I circled the Glendale Galleria twice on Black Friday afternoon before finding a way to enter the parking structure. I had spent the morning at the Burbank Media Center Mall, where I found parking easily and saw crowds only at Sears’ electronics counter and Mervyns’ 50% off everything sale.

The Americana attraction is helping Galleria traffic. Whether the two shopping areas will thrive throughout this recessions remains to be seen. Why Brand Blvd. retailers a few blocks to the north have lost out on this synergy is another question. The City Council recently directed staff to explore creating a central Brand Blvd. business improvement district to assist its struggling retailers.

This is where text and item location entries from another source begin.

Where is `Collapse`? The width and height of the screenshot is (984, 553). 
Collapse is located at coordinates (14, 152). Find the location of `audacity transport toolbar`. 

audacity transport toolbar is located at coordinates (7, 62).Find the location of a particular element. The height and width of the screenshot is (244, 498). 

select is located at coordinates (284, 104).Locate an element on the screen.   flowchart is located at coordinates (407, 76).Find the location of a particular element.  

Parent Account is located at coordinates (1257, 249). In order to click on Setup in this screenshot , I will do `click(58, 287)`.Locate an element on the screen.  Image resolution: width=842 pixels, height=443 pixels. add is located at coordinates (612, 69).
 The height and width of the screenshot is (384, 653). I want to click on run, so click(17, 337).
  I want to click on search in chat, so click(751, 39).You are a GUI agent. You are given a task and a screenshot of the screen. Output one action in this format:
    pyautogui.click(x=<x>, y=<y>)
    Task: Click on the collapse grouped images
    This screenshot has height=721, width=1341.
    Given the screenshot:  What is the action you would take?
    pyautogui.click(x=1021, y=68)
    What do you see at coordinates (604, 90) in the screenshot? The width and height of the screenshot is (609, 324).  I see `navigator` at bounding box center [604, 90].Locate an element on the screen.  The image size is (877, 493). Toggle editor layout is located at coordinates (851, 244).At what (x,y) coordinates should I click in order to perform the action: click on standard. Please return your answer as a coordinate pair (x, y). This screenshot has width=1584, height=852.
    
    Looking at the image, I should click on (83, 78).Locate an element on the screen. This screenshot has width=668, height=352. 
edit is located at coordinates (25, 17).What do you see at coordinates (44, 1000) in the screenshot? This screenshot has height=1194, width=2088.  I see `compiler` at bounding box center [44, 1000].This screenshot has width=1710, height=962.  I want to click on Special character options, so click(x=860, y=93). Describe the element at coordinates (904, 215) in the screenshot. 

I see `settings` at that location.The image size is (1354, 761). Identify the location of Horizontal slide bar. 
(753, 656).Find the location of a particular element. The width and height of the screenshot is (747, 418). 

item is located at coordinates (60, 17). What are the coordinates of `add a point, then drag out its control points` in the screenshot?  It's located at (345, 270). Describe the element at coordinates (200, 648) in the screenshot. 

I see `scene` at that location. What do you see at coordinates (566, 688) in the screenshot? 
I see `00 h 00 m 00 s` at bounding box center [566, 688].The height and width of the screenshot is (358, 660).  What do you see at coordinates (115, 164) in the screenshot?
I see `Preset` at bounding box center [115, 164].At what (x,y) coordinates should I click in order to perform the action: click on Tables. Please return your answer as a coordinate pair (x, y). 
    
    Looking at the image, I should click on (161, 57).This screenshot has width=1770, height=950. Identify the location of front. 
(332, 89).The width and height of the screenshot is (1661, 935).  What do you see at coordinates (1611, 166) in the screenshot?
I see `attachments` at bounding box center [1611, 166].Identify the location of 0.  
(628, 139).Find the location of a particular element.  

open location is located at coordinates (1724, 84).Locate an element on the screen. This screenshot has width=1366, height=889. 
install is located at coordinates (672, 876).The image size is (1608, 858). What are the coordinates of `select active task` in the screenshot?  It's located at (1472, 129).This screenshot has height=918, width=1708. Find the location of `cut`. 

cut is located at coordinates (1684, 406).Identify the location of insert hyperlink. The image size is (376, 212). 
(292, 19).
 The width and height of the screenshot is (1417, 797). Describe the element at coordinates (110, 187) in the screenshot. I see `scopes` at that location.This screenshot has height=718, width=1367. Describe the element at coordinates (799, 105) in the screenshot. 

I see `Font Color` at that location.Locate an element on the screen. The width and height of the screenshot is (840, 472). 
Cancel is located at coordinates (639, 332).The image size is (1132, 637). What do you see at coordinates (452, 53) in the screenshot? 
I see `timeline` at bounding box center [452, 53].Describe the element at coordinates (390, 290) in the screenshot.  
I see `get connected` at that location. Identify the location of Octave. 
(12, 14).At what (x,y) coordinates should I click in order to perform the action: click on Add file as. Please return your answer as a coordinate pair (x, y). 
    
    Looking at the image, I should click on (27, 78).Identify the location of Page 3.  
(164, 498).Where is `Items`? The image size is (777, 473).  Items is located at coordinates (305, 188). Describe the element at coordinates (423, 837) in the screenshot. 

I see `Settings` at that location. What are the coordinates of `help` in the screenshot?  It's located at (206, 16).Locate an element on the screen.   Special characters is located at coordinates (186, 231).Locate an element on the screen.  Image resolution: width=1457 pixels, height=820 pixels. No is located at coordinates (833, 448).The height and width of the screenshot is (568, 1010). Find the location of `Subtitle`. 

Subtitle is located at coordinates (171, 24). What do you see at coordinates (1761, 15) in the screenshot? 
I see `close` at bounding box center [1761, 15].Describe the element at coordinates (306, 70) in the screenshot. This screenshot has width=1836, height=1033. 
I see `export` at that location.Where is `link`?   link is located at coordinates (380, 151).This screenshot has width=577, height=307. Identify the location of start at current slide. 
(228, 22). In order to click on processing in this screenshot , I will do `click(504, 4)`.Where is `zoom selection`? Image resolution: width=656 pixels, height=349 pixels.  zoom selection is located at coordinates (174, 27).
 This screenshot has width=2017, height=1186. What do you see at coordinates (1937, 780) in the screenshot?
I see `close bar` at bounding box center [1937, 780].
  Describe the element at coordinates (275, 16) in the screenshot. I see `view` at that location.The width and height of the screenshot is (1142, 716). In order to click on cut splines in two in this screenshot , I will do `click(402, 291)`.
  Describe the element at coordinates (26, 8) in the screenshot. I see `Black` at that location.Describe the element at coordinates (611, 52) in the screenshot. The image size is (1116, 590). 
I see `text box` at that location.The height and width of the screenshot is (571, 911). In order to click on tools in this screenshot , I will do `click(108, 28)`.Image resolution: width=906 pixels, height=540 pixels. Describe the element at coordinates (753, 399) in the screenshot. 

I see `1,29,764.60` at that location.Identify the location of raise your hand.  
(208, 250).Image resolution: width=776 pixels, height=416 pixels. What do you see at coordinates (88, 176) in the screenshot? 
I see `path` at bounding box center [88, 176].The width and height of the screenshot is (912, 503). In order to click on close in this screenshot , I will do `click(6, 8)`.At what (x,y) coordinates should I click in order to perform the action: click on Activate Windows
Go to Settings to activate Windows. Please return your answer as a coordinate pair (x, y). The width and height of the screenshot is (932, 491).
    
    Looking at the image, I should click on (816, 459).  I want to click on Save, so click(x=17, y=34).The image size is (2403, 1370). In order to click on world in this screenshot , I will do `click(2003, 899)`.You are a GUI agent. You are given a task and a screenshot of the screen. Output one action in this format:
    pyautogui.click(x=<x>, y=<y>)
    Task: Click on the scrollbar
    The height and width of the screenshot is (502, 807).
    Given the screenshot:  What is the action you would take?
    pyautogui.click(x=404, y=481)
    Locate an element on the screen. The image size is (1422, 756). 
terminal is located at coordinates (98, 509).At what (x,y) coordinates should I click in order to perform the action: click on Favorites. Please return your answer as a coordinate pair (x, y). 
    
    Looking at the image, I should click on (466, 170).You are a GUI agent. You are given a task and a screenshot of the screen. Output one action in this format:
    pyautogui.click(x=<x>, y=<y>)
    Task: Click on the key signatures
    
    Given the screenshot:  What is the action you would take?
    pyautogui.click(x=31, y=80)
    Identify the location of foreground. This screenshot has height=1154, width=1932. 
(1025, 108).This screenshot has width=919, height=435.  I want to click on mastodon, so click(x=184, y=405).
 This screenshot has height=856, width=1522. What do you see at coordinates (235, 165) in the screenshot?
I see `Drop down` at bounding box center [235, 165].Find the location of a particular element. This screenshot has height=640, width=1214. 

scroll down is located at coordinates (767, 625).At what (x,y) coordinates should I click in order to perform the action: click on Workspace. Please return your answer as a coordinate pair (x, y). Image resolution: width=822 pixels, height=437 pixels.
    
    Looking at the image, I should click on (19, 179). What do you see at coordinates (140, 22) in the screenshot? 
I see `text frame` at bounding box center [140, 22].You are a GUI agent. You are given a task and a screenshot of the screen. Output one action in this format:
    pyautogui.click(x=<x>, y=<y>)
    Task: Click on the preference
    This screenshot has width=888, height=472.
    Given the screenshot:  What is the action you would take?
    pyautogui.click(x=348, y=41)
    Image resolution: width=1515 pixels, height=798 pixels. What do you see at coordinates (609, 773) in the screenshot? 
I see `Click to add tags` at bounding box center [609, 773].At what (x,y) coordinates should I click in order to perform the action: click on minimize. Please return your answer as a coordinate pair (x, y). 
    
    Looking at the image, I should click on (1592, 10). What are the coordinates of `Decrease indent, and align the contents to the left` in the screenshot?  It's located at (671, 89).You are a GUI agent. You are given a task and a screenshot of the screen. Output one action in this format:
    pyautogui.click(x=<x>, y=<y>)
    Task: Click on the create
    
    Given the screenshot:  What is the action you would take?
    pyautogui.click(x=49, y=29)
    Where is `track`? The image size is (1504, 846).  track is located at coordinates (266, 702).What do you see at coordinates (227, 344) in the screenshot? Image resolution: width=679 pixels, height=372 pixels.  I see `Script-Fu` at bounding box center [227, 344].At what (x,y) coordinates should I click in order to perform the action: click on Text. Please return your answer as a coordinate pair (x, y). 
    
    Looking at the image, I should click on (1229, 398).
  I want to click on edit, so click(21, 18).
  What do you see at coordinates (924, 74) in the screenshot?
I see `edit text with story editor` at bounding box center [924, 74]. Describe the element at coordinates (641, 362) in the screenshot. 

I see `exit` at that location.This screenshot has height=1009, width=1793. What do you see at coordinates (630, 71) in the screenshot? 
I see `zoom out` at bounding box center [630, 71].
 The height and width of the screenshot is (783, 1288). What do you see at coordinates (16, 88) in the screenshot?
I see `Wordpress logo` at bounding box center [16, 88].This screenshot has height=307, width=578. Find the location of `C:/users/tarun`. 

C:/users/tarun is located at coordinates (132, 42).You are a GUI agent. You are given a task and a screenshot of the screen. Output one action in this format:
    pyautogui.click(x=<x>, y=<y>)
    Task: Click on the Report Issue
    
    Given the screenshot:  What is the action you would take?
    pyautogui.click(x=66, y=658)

My own Black Friday observation is that if the Galleria is busy, it is at the expense of other area retail districts, including Burbank’s Media Center and the storefronts of central Brand. While the Council’s concern for central Brand merchants is laudable, their discussion didn’t address the larger questions: How many retail districts can our community support? Why has so much retail space been built here?

Glendale’s Barnes and Noble relocation to the Americana left a large retail space vacant on Glendale Avenue. I just noticed that there will be a new tenant, TJ Maxx, moving in right next to its competitor Ross Dress-for-Less. The long-vacant former Linens N’ Things space at the Glendale Marketplace on Brand has just been occupied by a Marshall’s mega shoe outlet.

When each of those smaller developments were in the planning stages, members of our community objected to the addition of yet more retail space in Glendale, questioning whether it would be a net benefit to our community. And here we are in 2008-2009, as the economy contracts, trying to figure out how to help struggling retailers in Glendale pull business away from other areas.